Mounting holes 348 and 348' are oriented generally perpendicular to
inner surface 344 having a diameter sufficient to accommodate
half-shafts 317 and 319.
To secure weight ring 320 to base weight member 312 for increasing
the weight of dumbbell assembly 310 it is necessary to place base
weight member 312 inside of weight ring 320 such that outer surface
328 of base weight member 312 and inner surface 344 of first weight
ring 320 are adjacent. Next, the ends of half shafts 317 and 319
must be aligned with mounting holes 348 and 348', respectively. To
attach the first weight ring 320 to base weight member 312 the
handle 318 is rotated. When handle 318 is rotated clockwise,
internal drive threads 315 apply a torque, to the external threads,
on the half shafts 317 and 319. The key 321 and keyway system 323
prevents the rotation of half shafts 317 and 319, thus forcing the
torque applied through handle 318 to translate half shafts 317 and
319 outward, as illustrated by Arrows "A". Once the ends of half
shafts 317 and 319 have been translated into the mounting holes 348
and 348' of the first weight ring 320, the weight ring 320 is
attached to the base weight member 312. Additional weight rings
322, 324 may be added to the dumbbell assembly 310 by following the
same method.
To decrease the weight of the dumbbell assembly 310, the handle 318
can be rotated in the opposite direction stated above. When handle
318 is rotated in the opposite direction, half shafts 317 and 319
are translated inward opposite to the direction of Arrows "A" and
are selectively disengaged from the weight rings 320, 322, 324.
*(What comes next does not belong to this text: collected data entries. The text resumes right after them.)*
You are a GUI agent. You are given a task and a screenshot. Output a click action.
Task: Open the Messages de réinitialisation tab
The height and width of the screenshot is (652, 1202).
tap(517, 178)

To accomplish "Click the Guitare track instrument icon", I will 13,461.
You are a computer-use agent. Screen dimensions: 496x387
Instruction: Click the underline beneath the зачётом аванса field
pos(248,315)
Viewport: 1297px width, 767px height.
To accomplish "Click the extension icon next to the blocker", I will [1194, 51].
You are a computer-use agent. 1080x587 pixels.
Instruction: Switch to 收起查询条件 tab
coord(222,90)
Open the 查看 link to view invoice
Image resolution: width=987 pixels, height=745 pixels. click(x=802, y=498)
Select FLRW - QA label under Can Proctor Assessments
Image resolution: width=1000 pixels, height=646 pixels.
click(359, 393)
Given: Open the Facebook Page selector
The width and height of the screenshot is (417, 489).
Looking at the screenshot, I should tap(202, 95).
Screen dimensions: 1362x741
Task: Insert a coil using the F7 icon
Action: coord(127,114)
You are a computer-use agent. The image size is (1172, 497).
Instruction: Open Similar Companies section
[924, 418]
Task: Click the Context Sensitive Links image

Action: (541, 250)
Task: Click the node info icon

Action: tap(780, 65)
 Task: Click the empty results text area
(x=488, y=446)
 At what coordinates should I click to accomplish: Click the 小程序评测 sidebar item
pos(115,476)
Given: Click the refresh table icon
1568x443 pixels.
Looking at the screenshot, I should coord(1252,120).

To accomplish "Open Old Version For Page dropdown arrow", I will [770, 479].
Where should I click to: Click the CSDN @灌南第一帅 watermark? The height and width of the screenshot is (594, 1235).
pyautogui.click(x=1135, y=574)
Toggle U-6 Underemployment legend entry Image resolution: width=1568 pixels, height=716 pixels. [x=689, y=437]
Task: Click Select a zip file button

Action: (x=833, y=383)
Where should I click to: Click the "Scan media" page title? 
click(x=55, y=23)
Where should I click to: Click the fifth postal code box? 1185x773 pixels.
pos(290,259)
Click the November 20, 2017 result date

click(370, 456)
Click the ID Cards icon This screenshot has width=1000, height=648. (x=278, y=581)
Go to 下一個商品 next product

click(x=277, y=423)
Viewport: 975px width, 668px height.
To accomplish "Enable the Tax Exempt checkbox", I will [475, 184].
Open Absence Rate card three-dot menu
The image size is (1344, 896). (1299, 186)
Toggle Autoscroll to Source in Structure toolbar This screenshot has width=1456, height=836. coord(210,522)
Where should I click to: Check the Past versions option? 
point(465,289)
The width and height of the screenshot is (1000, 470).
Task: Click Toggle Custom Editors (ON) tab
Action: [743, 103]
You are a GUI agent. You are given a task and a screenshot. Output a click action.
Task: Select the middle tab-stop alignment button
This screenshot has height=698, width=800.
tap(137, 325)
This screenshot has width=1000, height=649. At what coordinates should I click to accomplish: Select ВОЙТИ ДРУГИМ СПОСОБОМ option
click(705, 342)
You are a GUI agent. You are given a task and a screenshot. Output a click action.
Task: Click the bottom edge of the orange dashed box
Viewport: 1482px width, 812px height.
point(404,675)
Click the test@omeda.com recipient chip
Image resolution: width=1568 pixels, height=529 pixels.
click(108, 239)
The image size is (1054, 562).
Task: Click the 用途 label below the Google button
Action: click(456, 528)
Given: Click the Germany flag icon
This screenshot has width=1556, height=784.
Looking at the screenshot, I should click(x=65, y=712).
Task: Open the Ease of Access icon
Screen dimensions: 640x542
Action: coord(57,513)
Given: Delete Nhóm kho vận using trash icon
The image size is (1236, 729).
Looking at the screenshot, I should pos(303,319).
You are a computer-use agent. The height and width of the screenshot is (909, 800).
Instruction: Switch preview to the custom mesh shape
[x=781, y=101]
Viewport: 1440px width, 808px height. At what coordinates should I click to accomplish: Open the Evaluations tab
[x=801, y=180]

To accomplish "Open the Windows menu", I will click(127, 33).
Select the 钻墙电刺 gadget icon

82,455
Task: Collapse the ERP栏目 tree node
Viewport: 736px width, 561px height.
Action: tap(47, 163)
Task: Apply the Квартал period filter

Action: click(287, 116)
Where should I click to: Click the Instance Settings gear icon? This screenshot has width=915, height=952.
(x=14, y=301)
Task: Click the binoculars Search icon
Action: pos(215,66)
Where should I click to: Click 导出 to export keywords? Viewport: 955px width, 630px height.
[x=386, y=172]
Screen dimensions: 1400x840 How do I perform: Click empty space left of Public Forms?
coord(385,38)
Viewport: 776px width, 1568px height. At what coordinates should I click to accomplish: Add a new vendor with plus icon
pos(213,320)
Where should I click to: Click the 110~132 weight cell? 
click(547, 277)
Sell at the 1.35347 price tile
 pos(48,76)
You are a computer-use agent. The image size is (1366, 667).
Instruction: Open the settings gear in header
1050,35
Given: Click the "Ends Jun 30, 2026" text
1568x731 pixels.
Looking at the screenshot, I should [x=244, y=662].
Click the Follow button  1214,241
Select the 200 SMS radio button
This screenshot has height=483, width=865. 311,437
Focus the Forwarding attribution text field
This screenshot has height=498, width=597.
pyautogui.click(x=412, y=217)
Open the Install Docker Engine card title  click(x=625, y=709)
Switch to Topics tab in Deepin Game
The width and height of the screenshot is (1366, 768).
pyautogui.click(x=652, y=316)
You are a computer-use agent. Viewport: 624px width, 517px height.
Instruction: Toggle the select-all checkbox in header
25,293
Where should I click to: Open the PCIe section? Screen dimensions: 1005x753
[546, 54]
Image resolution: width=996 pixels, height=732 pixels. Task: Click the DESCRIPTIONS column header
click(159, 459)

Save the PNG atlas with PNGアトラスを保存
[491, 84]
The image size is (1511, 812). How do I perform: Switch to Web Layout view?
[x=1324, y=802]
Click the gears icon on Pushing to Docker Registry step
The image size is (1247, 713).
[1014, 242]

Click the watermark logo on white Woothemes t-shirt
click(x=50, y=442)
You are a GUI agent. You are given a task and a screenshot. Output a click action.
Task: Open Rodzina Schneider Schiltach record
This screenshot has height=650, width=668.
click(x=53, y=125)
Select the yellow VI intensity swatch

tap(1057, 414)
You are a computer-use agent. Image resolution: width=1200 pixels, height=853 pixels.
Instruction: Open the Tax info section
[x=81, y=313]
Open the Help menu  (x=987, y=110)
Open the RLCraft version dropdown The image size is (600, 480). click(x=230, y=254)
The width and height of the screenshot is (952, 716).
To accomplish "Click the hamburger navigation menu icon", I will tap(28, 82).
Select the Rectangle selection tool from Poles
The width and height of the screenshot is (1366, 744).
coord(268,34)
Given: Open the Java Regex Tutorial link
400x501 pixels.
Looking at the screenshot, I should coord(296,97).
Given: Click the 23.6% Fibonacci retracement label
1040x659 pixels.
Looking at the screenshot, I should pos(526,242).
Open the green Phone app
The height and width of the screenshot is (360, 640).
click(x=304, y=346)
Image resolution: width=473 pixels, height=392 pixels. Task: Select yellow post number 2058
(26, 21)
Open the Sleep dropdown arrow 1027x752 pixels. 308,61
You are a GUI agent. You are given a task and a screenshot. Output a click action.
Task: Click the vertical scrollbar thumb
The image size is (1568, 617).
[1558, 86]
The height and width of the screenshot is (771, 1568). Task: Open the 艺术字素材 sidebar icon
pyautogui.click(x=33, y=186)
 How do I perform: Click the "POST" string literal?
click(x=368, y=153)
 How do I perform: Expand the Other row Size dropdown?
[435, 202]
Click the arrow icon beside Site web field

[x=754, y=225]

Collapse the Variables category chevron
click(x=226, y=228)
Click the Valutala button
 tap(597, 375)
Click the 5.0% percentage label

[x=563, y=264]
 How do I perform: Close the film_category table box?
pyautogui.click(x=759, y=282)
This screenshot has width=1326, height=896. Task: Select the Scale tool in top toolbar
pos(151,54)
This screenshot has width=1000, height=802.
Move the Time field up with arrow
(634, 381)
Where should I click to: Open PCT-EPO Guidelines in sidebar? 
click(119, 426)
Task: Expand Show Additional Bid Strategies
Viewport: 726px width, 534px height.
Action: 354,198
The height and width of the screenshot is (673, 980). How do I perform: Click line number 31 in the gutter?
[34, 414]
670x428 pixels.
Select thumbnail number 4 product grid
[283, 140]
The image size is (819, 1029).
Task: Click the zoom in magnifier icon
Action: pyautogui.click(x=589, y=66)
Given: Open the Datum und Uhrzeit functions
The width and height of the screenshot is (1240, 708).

It is also preferred that the dumbbell assembly 310 include a lock
mechanism 339 to prevent handle 318 from undesired rotation. Lock
mechanism 339 is mounted atop base weight member 312 substantially
aligned with handle 318. Lock mechanism 339 includes a locking pin
341 for retaining the handle 318 in one position to prevent
inadvertent release of a weight ring during use. The locking pin
341 is disposed in a hole 315 in base member 312. The locking pin
341 has a first end engaging a hole 318A in the handle 318 and a
second end provided with a knob 343. Knob 343 is generally
cylindrical in shape and allows pin 341 to be easily actuated. Pin
341 is biased into the locked position by spring member 345. Spring
345 is disposed around locking pin 341 and provides a biasing force
that biases the locking pin 341 toward engagement with the handle
318. The operation of lock mechanism 339 is very simple. In order
to rotate handle 318, knob 343 is pulled away from body portion 314
so that the locking pin 341 is disengaged with the handle 318. The
handle 318 can then be rotated to drive the half shafts inward or
outward. The lock mechanism 339 self engages when the handle 318 is
turned until spring member 345 forces pin 341 to snap into hole
318A on handle 318. As the pin 341 snaps into the hole 318A, it
provides an acoustic and a visual lock signal to the user.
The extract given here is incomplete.